What Operation Sindoor Changed
Prime Minister Narendra Modi's address to the nation on 12 May 2025 made India's new position explicit. India would respond to terrorist attacks on its own terms, at its chosen time. It would not tolerate nuclear blackmail. It would not differentiate between terror sponsors and the masterminds behind attacks. These three principles now govern India's response to cross-border terrorism.
The military operation underpinning those principles was unprecedented in scale. India did not limit its strikes to the Line of Control, as in 2016, nor to a single target, as in 2019. It struck nine targets across Pakistan and PoK, including in Pakistan's Punjab heartland. When Pakistan retaliated with drones and missiles aimed at Indian airbases and civilian targets, India expanded its strike list to include Pakistani military airbases — hitting eleven across the country.
Critically, India struck targets in Pakistan's strategic depth, including airbases that hosted Pakistan's nuclear delivery aircraft — without crossing into a use-of-nuclear-weapons threshold. Pakistan did not respond with tactical nuclear weapons. The doctrine of nuclear umbrella protection for terrorist groups, functional for nearly three decades, was demonstrated to be hollow within five days of military action.
Why the World Must Take Note
The end of nuclear blackmail in the India-Pakistan context carries consequences far beyond the subcontinent.
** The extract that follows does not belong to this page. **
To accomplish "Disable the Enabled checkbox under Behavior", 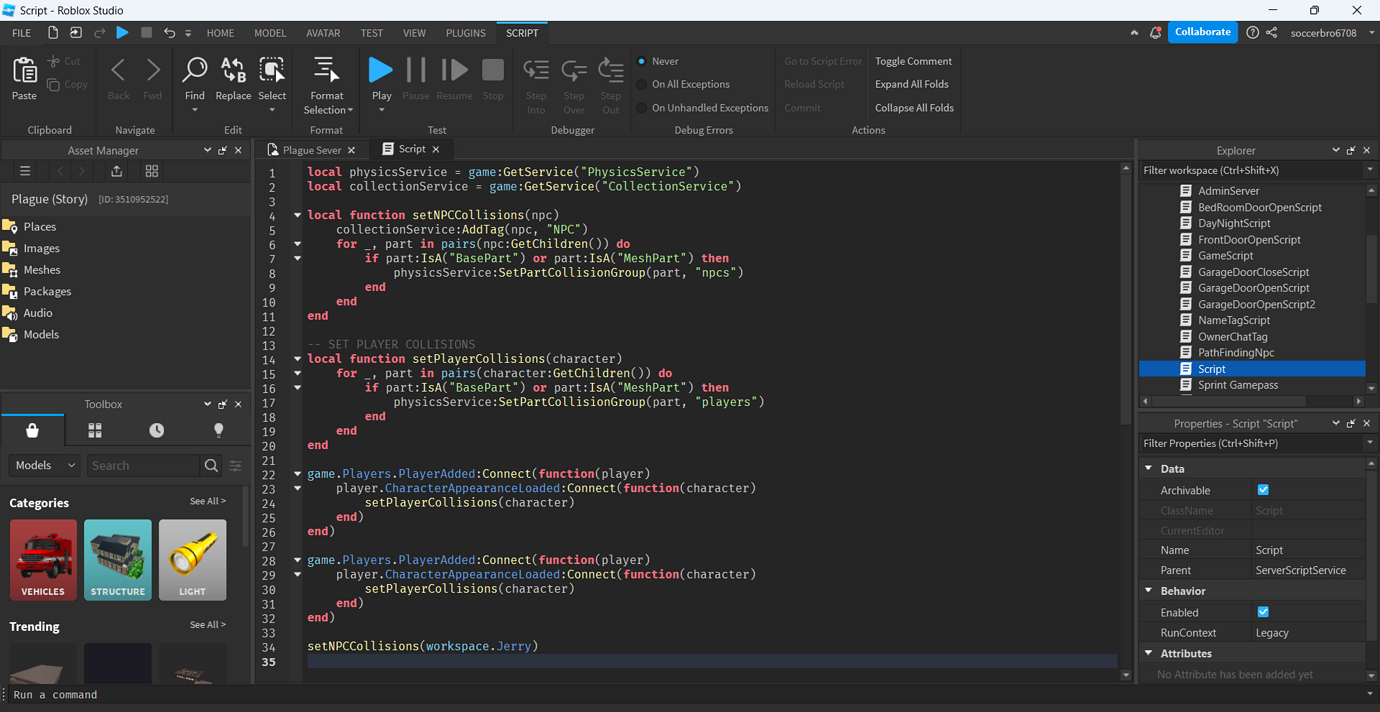I will click(1263, 611).
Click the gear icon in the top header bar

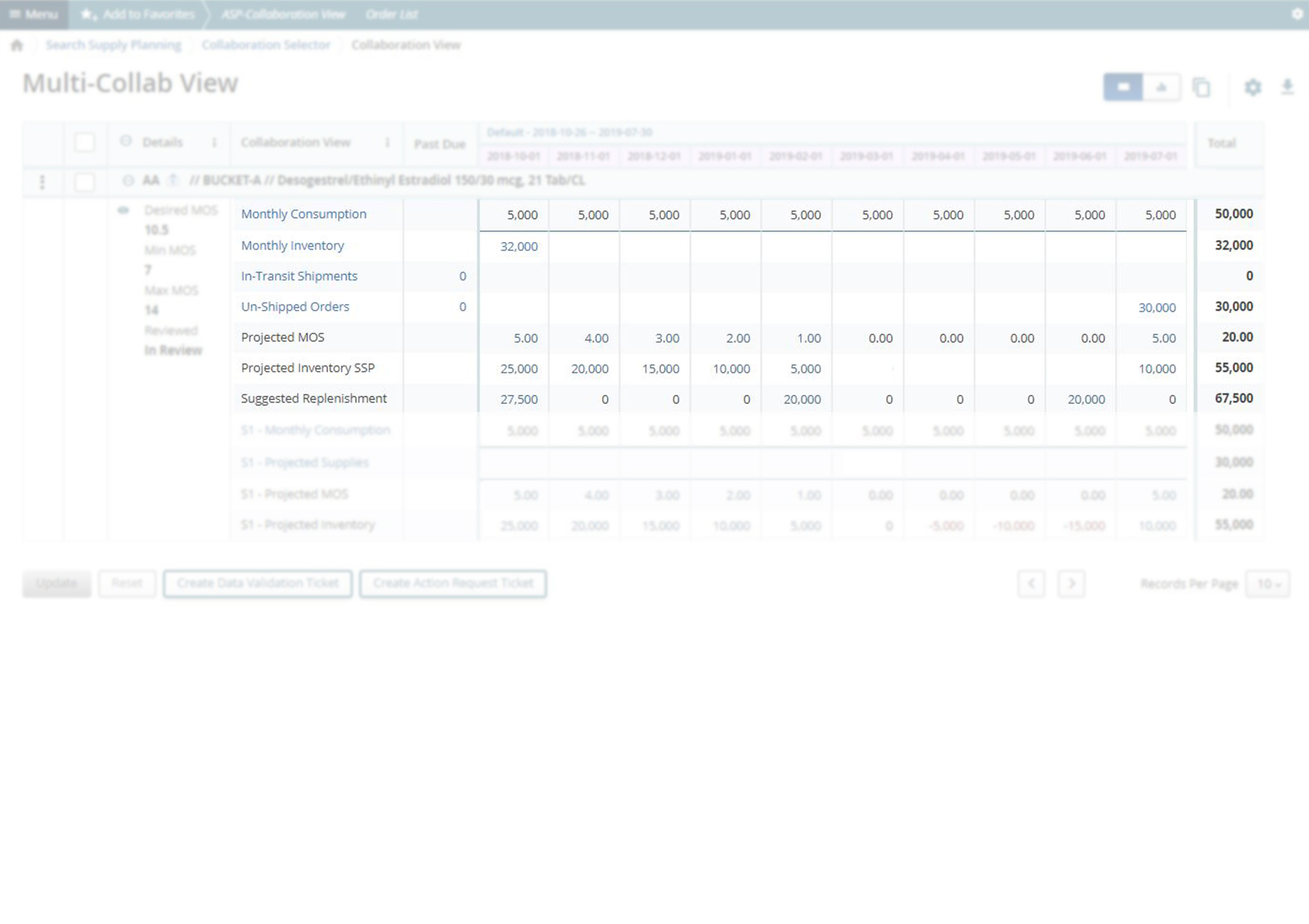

The playbook Pakistan refined — sponsoring non-state terrorist actors while threatening nuclear retaliation against any conventional response — is one that other revisionist states have observed closely. Iran's relationship with Hezbollah and regional proxies carries elements of this template. North Korea's posture toward South Korea uses similar logic. Russia has periodically referenced its nuclear arsenal in ways designed to deter Western support for Ukraine.
Had Pakistan's nuclear blackmail remained a viable and unpunished tool, every other revisionist nuclear state would have drawn the same lesson: sponsor proxies, threaten escalation, accept mediation, repeat. The result would have been a world in which terrorism became cheaper to sponsor and more expensive to resist.
Operation Sindoor demonstrated that this calculation can be broken. A democratic state with conventional superiority can respond decisively to terrorism without triggering nuclear war — provided it accepts that some risk must be borne, and provided the international community does not impose false equivalences during the crisis.
The Global Responsibility Now
The international community must now draw the right conclusions. A state that uses nuclear threats as a shield for terrorism is not a normal nuclear-weapons state. Its obligations under the Non-Proliferation Treaty (NPT) deserve scrutiny that has been absent for decades. India has demonstrated that the bluff can be called. The world's responsibility is to ensure that, having been called once, it does not re-emerge in another form, in another place, against another democratic state. Calling out Pakistan's nuclear blackmail is not merely an Indian concern — it is a global one.